Da un po’ avevamo detto 30 aprile, o 29 per quanto ci raccontava il calendario. Ma ci siamo illusi, o semplicemente sbagliato, o ancora forse il tentativo di forzare il destino non è piaciuto al Dio del calcio, al fato che governa la sfera. Gli organi istituzionali hanno imposto un giorno, l’ultima domenica d’aprile. Hanno apparecchiato la tavola e preteso che fosse servito lo scudetto. La storia non si sottomette, la storia sottomette, ha ingannato fingendo di assecondare. L’antipasto, la vittoria dell’Inter in rimonta sulla Lazio, è stato delizioso, così come sembrava essere il pranzo, un uruguaiano colpo di testa alla Olivera. Poi è arrivato l’amaro, l’ammazza-superbia, un cicchetto di Dia, indigesto.

È stata una beffa, una giornata ingiusta, per i tifosi in estasi, per una città insonne, per il gruppo, per il tecnico. È stato uno scippo. Certo, tutto è solo rimandato, di qualche giorno, o al massimo di una settimana, ma brucia lo stesso. Gli azzurri hanno ora 18 lunghezze di vantaggio sulla Lazio, a sei giornate dalla fine, la Juve vincendo stasera potrebbe portarsi a -17. Dunque si trionferà ad Udine in caso di vittoria, o di pareggio se i bianconeri e i biancocelesti dovessero avere il braccino. Sarà giovedì o domenica, ma lasciamo fare al caso, impariamo la sua lezione. 

La partita è stata quella che è stata, l’ha fatta il Napoli. L’ha fatta di inerzia, di voglia. L’ha fatta con quella che resta e con pazienza. Ha gestito, ha spinto, ha trovato il vantaggio. Poi la tensione è inevitabilmente calata, gli ultimi metri sono sempre i più difficili. La Salernitana l’ha capito, ha sfruttato il momento, e si è rimessa in carreggiata, come giusto che sia. Non ha mollato, ha trovato un pari d’oro, e bello, perché Dia ha fatto un gran gol.  

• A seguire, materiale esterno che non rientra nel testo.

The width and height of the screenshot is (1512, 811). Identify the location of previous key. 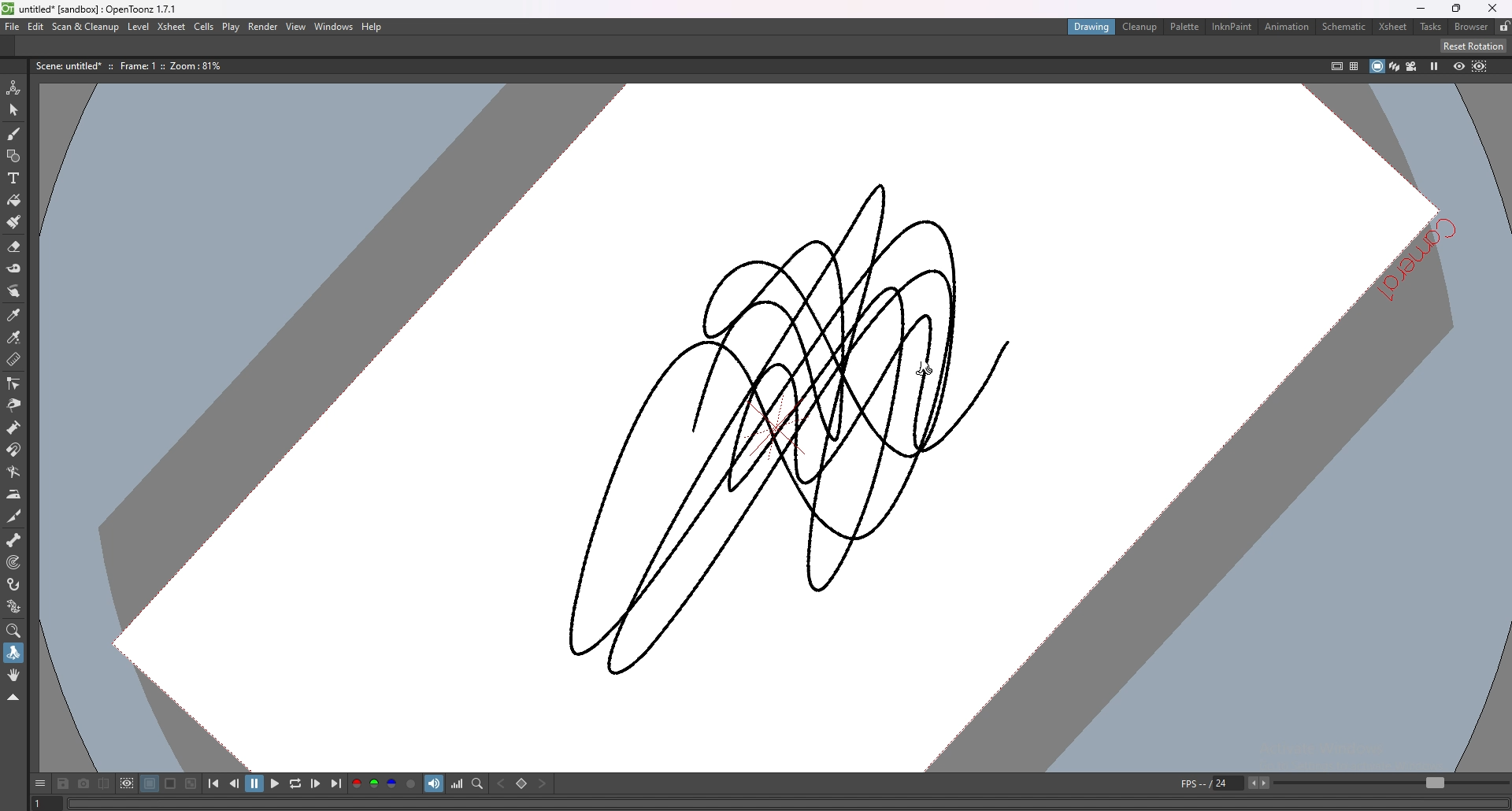
(501, 784).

Il fischio finale è suonato come una sconfitta, come se tutto fosse svanito, come ci si risvegliasse di nuovo a Firenze, in quello stupido albergo. La delusione è stata così tanta, ma la realtà è diversa. È solo l’attesa che si è fatta più pesa. Dicono che l’attesa del piacere è piacere essa stessa. Dicono cavolate, qui l’attesa logora, ma finirà. E che non sia terminata il 30 aprile chissenè. Hammarskjöld, ex segretario delle Sezioni Unite, disse “Non ci è dato di scegliere la cornice del nostro destino, è nostro ciò che ci mettiamo dentro”. Napoli festeggi per quanto sta mettendo, alla cornice ci penserà la sorte.